L’histoire
Encore une fois, Evelyne Dress a mis ses « tripes » dans ce roman, cette passionnée distille sa joie de vivre, ses émotions, ses connaissances rabbiniques.
Eva Gutmanster est généalogiste successorale, elle travaille chez Maitre Fleuret , notaire, elle a rendez-vous avec Georgio Scorfano pour qui elle
doit effectuer des recherches pour dresser son arbre généalogique. Né à Venise et orphelin devenu le deuxième homme le plus riche d’Italie, cette recherche est un puzzle familial assez ardu.
Est-ce lui qui arrive en vélo ?
Toujours prête aux palpitations de l’amour, Eva rencontre Angelo, jeune musicien de vingt ans qui tombe amoureux d’elle , malgré la différence d’âge, elle a cinquante ans.
Au gré des documents, on découvre Violette Guterini, Helmut Van Dawans un allemand en garnison à Venise, Paola Scorfano, Léonardo Rossi…
Que d’énigmes, un vrai jeu de pistes à travers les époques, de l’année 1516, lorsque le Sénat Vénitien parque les juifs, à la Deuxième Guerre mondiale.
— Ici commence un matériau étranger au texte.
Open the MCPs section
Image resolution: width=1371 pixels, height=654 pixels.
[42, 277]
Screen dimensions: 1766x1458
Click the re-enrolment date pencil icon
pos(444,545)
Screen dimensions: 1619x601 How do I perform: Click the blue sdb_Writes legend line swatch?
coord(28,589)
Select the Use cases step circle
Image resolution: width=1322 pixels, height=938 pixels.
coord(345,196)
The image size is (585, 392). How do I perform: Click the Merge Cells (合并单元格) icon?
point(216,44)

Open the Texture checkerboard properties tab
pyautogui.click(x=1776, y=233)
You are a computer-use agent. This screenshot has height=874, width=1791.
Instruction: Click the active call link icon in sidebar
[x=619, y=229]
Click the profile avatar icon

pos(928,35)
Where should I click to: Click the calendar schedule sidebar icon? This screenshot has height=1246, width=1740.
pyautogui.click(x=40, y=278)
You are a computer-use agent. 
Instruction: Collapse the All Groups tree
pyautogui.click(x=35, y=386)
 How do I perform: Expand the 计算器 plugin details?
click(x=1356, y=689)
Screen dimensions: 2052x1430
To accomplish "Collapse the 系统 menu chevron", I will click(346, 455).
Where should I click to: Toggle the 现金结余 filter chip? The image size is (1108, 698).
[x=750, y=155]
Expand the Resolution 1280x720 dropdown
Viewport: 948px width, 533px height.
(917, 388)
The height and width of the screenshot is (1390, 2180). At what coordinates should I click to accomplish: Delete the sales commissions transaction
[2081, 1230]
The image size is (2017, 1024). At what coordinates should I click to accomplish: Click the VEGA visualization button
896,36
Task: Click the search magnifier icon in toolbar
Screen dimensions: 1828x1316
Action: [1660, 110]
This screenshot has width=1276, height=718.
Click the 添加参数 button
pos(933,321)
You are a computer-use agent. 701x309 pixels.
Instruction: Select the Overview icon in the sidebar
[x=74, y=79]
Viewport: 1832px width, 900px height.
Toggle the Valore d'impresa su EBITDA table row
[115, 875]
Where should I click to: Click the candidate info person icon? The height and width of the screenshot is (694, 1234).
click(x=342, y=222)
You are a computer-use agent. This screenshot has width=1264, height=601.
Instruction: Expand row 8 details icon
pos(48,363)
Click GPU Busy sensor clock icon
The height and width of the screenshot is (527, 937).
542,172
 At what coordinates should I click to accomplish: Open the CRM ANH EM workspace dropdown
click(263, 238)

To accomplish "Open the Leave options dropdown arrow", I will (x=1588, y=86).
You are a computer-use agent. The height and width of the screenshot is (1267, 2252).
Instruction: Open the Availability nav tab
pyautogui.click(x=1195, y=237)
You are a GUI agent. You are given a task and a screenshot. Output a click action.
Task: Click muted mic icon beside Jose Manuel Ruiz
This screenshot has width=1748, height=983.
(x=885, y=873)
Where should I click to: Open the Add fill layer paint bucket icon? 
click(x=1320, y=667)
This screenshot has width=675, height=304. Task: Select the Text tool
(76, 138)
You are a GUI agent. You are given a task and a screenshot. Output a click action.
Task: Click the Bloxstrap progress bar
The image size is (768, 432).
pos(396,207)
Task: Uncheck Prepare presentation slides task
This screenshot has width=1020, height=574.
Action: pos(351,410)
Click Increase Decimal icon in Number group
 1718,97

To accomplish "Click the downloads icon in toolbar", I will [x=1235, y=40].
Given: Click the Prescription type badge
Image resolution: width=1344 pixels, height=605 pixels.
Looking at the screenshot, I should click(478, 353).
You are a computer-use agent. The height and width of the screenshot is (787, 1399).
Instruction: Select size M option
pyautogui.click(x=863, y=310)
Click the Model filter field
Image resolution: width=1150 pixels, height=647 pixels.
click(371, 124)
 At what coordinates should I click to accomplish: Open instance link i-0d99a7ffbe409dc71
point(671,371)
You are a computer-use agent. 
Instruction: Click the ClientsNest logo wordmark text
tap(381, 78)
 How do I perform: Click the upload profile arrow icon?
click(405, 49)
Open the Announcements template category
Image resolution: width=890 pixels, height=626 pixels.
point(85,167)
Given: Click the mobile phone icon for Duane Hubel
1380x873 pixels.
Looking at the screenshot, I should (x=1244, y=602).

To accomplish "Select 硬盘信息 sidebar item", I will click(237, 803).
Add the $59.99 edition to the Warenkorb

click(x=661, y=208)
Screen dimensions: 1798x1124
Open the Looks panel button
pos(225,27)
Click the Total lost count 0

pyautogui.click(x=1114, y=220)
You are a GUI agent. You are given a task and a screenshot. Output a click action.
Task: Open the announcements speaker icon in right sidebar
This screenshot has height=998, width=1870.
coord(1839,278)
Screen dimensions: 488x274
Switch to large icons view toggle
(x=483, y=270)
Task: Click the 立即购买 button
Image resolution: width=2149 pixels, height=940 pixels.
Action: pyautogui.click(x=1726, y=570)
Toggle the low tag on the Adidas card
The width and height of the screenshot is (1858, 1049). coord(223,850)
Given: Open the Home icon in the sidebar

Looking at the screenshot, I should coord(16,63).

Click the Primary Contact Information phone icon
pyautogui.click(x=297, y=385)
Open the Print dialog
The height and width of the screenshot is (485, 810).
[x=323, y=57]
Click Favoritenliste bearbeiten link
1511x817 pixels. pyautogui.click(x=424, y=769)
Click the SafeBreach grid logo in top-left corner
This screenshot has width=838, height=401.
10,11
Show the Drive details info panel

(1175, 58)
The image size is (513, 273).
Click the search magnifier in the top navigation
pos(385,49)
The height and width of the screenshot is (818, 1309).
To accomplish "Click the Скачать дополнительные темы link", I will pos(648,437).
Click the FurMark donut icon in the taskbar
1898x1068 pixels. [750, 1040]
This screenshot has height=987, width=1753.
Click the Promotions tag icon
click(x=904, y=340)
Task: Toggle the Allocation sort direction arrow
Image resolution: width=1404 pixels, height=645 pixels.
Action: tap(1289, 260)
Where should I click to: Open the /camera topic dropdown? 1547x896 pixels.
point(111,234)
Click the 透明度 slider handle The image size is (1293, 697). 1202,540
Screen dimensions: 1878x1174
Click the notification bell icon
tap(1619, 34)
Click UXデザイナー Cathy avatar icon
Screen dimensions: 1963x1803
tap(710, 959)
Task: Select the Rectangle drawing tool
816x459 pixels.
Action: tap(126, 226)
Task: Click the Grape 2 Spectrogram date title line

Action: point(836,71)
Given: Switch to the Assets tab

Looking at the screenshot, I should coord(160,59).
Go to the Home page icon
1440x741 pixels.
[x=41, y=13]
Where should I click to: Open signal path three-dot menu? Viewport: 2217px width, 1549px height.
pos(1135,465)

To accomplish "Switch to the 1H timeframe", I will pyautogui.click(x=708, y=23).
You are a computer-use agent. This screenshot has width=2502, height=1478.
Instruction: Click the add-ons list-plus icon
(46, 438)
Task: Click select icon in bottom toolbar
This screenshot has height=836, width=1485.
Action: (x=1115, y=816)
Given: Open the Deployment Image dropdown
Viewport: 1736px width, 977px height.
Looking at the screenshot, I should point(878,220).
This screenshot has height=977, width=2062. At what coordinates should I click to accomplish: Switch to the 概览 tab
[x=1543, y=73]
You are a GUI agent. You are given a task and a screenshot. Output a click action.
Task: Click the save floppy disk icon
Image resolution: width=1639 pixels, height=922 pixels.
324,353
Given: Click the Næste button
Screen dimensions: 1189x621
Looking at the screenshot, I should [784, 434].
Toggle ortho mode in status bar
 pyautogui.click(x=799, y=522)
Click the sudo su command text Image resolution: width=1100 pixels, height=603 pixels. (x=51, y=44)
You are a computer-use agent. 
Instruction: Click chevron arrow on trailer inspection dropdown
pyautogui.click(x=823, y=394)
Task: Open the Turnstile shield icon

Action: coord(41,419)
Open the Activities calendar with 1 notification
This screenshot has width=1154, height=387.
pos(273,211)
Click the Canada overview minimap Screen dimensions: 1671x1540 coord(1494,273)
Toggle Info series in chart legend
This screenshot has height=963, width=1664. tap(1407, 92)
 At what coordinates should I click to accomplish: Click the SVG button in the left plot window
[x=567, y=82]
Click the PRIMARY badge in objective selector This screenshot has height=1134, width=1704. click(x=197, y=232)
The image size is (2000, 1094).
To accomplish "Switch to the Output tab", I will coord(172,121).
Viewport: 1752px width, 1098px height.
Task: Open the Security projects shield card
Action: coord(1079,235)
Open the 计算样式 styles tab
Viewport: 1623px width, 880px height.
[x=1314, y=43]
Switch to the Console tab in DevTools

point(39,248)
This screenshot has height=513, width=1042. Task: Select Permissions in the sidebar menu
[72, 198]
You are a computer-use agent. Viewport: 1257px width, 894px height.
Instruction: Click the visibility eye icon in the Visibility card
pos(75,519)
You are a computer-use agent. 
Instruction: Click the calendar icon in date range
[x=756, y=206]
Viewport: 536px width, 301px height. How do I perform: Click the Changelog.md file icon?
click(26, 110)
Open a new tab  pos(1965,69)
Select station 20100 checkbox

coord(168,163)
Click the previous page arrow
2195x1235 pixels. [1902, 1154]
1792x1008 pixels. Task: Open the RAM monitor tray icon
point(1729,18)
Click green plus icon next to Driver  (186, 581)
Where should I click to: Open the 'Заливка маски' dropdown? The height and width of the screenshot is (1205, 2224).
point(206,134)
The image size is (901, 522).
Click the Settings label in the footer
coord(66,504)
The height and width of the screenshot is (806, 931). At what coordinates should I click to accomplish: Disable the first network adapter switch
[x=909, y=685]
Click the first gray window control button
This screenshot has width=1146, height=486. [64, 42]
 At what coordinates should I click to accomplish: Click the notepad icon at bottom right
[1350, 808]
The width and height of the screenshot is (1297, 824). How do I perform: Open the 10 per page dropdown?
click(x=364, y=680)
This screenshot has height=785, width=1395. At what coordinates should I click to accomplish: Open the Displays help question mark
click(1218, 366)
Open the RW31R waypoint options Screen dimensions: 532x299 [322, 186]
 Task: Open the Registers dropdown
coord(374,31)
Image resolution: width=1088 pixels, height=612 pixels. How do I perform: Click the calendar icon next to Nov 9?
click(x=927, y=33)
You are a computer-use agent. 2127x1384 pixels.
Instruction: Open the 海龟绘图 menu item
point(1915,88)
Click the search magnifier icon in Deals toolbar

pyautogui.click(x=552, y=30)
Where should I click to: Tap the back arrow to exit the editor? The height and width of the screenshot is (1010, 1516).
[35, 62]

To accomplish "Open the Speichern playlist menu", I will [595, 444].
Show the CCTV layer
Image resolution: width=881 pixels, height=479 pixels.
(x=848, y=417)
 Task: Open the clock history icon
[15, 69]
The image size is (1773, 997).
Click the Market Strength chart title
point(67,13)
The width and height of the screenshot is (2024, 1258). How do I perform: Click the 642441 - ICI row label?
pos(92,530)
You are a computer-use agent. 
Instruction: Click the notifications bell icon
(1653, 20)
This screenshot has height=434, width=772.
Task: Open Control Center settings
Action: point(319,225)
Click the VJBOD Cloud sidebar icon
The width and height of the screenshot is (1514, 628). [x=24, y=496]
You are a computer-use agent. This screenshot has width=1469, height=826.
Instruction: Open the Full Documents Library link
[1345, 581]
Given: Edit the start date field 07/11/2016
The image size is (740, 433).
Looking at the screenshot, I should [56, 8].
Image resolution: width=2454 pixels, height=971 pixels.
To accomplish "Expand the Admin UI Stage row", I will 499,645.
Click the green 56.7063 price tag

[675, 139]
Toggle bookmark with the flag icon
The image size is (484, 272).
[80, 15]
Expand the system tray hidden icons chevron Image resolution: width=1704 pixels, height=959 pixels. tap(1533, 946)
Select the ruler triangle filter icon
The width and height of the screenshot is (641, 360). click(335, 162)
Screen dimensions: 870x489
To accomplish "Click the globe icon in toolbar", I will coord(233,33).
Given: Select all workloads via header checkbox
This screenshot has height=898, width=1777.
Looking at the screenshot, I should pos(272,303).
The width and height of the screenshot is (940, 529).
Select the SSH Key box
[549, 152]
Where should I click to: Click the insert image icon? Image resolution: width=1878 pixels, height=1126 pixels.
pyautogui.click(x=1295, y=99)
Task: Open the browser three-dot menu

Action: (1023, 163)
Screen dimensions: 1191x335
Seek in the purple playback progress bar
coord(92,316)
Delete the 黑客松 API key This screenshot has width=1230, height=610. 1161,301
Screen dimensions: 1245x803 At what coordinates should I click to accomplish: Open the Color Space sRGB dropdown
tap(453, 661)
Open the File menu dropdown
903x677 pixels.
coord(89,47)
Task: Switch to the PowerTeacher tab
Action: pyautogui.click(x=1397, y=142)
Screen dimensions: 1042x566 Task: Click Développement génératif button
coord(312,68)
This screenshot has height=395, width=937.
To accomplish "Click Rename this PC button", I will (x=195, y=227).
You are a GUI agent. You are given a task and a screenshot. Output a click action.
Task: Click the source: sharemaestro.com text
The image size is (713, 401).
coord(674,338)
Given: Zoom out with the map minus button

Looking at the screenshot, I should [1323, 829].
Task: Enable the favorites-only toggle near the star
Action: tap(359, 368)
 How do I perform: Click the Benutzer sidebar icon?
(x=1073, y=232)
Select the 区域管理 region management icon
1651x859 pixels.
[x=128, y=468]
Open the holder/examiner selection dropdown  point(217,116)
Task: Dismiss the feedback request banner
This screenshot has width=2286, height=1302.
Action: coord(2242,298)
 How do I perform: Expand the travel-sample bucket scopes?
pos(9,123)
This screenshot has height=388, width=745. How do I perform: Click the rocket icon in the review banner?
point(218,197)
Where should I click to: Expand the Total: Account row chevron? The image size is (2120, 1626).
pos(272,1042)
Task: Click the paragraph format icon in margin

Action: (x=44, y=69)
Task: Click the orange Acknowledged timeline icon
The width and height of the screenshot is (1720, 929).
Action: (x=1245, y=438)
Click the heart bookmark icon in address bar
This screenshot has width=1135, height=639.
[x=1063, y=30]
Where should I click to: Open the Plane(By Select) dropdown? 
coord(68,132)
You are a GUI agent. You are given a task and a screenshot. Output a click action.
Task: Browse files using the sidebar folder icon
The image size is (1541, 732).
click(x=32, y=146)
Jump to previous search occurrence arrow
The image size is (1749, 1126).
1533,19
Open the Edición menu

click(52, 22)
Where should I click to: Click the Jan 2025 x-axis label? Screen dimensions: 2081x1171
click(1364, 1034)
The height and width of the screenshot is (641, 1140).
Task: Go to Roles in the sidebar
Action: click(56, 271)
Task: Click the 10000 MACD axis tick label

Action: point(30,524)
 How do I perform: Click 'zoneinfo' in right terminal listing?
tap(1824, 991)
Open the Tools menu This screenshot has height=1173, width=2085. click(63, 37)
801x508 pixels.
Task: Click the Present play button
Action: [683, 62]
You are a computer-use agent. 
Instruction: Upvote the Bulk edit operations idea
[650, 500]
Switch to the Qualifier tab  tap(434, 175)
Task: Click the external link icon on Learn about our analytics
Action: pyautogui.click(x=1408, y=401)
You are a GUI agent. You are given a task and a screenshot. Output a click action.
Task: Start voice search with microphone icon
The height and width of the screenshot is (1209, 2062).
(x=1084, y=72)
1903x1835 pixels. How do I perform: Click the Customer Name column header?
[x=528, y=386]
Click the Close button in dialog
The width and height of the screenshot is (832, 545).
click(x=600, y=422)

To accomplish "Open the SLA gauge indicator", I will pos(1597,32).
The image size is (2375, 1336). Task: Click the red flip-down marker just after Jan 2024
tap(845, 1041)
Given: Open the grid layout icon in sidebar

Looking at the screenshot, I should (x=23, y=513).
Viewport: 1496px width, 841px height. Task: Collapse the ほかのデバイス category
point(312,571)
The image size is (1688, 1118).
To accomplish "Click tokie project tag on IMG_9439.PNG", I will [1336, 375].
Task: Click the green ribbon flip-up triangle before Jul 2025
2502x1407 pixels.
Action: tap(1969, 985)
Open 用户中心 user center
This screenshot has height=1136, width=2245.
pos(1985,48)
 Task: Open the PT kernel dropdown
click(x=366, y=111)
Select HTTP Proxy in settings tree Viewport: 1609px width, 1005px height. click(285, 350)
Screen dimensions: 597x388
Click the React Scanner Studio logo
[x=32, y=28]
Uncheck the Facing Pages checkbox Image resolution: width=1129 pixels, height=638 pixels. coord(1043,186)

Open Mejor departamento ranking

Une enquête policière qui nous mène dans les rues du ghetto de Venise détruit par Napoléon, au quartier juif de Cannaregio où ont vécu Marco Polo, le Titien ou le Tintoret jusqu’à l’hôtel Danieli, à la plaza San Marco.
Architecture, Histoire, œuvres d’art, œuvres culinaires.
Je ne peux en dire plus sans spoiler l’histoire, un roman fluide et intense qui m’a prise dès les premières pages et que je n’ai pu lâcher.
Avec Évelyne Dress, la passionnée, jamais d’ennui, mais toujours des montagnes russes émotionnelles.